7.The Positive Association between Subclinical Hypothyroidism and Newly-Diagnosed Hypertension Is More Explicit in Female Individuals Younger than 65
Xichang WANG ; Haoyu WANG ; Li YAN ; Lihui YANG ; Yuanming XUE ; Jing YANG ; Yongli YAO ; Xulei TANG ; Nanwei TONG ; Guixia WANG ; Jinan ZHANG ; Youmin WANG ; Jianming BA ; Bing CHEN ; Jianling DU ; Lanjie HE ; Xiaoyang LAI ; Yanbo LI ; Zhaoli YAN ; Eryuan LIAO ; Chao LIU ; Libin LIU ; Guijun QIN ; Yingfen QIN ; Huibiao QUAN ; Bingyin SHI ; Hui SUN ; Zhen YE ; Qiao ZHANG ; Lihui ZHANG ; Jun ZHU ; Mei ZHU ; Yongze LI ; Weiping TENG ; Zhongyan SHAN
Endocrinology and Metabolism 2021;36(4):778-789
Background:
Subclinical hypothyroidism (SCH) is the most common thyroid dysfunction, and its relationship with blood pressure (BP) has been controversial.

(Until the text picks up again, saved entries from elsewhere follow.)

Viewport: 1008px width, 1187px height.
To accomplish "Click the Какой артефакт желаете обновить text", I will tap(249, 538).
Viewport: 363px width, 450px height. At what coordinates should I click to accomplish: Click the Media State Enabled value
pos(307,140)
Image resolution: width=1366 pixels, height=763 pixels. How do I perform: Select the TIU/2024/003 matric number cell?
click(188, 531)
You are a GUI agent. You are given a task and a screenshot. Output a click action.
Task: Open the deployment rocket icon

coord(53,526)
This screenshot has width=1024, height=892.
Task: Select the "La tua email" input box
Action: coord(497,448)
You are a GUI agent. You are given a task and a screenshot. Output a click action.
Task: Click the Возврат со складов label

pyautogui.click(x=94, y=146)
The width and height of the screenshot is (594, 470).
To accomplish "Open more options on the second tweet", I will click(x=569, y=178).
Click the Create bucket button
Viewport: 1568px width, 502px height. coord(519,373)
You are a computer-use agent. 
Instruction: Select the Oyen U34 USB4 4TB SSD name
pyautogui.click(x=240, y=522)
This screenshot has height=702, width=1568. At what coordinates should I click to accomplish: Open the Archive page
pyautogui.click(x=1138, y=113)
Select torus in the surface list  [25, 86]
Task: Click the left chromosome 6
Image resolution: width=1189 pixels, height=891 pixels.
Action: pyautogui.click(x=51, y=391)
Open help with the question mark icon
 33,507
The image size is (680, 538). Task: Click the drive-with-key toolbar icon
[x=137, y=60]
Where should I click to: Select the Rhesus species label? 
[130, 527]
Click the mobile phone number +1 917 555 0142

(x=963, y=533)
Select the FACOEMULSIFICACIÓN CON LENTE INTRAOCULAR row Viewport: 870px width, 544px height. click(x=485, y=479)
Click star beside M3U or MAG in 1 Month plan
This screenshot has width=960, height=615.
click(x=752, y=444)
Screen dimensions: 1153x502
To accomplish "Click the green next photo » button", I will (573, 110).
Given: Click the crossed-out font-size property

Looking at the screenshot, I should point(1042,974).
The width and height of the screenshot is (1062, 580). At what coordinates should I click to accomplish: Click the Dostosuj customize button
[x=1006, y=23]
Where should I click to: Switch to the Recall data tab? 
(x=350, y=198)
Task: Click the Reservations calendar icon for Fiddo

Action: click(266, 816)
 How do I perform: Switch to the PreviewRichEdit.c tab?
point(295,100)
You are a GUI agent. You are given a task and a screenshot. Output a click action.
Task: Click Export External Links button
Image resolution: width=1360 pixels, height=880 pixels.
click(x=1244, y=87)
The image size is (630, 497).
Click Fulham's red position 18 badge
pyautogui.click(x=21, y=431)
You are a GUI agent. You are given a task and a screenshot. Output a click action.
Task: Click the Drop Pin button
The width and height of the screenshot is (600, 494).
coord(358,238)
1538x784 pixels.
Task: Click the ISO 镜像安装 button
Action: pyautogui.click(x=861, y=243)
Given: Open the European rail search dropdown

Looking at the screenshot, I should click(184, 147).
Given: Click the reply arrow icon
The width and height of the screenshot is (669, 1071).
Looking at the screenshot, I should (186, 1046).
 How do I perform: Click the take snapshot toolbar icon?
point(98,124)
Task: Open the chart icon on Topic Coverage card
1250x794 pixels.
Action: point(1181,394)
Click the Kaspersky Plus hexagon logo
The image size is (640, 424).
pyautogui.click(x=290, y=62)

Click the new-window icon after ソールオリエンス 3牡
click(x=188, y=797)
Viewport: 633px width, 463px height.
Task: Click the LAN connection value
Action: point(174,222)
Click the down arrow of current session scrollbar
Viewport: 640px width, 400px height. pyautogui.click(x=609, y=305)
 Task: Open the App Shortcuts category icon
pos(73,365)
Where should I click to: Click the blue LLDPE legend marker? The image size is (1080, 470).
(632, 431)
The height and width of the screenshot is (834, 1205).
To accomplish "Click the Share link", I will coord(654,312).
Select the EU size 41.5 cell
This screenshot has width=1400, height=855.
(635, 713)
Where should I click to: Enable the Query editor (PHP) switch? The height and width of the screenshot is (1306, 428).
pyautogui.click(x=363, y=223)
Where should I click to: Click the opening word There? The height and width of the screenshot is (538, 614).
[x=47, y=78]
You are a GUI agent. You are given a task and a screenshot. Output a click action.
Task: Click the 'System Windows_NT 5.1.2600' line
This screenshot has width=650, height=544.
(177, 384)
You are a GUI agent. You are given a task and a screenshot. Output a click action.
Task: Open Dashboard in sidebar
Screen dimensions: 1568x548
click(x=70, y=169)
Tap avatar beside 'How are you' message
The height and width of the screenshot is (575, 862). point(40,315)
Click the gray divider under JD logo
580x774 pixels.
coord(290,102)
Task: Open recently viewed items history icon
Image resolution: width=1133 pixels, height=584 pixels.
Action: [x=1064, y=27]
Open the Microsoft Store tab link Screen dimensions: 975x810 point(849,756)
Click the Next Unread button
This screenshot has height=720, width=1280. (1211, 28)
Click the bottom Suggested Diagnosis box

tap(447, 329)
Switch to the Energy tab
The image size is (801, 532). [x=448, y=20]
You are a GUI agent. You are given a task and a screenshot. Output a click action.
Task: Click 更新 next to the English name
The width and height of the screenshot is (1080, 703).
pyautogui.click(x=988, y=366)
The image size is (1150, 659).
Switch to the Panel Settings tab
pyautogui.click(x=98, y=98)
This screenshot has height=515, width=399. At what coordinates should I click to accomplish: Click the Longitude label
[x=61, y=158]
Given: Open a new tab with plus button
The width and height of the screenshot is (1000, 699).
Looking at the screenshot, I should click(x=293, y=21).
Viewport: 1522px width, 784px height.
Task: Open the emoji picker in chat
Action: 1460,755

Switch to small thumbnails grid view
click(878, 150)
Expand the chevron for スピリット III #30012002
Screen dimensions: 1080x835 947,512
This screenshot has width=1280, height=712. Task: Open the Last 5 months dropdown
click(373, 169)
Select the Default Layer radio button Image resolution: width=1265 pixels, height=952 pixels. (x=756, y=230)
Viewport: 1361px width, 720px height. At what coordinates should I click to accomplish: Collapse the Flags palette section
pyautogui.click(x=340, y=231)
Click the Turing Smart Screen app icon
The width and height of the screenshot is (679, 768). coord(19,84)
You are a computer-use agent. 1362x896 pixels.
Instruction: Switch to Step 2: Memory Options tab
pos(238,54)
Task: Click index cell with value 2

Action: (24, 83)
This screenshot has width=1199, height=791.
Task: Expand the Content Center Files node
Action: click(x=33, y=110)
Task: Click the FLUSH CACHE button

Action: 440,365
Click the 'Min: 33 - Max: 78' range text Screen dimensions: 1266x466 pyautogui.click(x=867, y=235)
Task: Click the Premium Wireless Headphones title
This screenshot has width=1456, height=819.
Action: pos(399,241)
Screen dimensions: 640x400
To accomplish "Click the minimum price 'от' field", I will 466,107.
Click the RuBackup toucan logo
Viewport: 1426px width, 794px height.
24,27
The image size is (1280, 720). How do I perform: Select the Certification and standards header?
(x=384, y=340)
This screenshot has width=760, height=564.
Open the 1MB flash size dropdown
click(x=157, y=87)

The aim of the study was to analyze the association between SCH and newly-diagnosed hypertension.
Methods:
Based on data from the Thyroid disease, Iodine nutrition and Diabetes Epidemiology (TIDE) study, 49,433 euthyroid individuals and 7,719 SCH patients aged ≥18 years were enrolled. Patients with a history of hypertension or thyroid disease were excluded. SCH was determined by manufacturer reference range. Overall hypertension and stage 1 and 2 hypertension were diagnosed according to the guidelines issued by the American College of Cardiology/American Heart Association in 2017.
Results:
The prevalence of overall hypertension (48.7%), including stage 1 (28.9%) and 2 (19.8%) hypertension, increased significantly in SCH patients compared with euthyroid subjects. With elevated serum thyroid stimulating hormone (TSH) level, the hypertension prevalence also increased significantly from the euthyroid to different SCH subgroups, which was more profound in females or subjects aged <65 years. The age- and sex-specific regression analysis further demonstrated the same trends in the general population and in the 1:1 propensity matched population. Similarly, several BP components (i.e., systolic, diastolic, and mean arterial BP) were positively associated with TSH elevation, and regression analysis also confirmed that all BP components were closely related with SCH in female subjects aged <65 years.
Conclusion
The prevalence of hypertension increases for patients with SCH. SCH tends to be associated with hypertension and BP components in females younger than 65 years.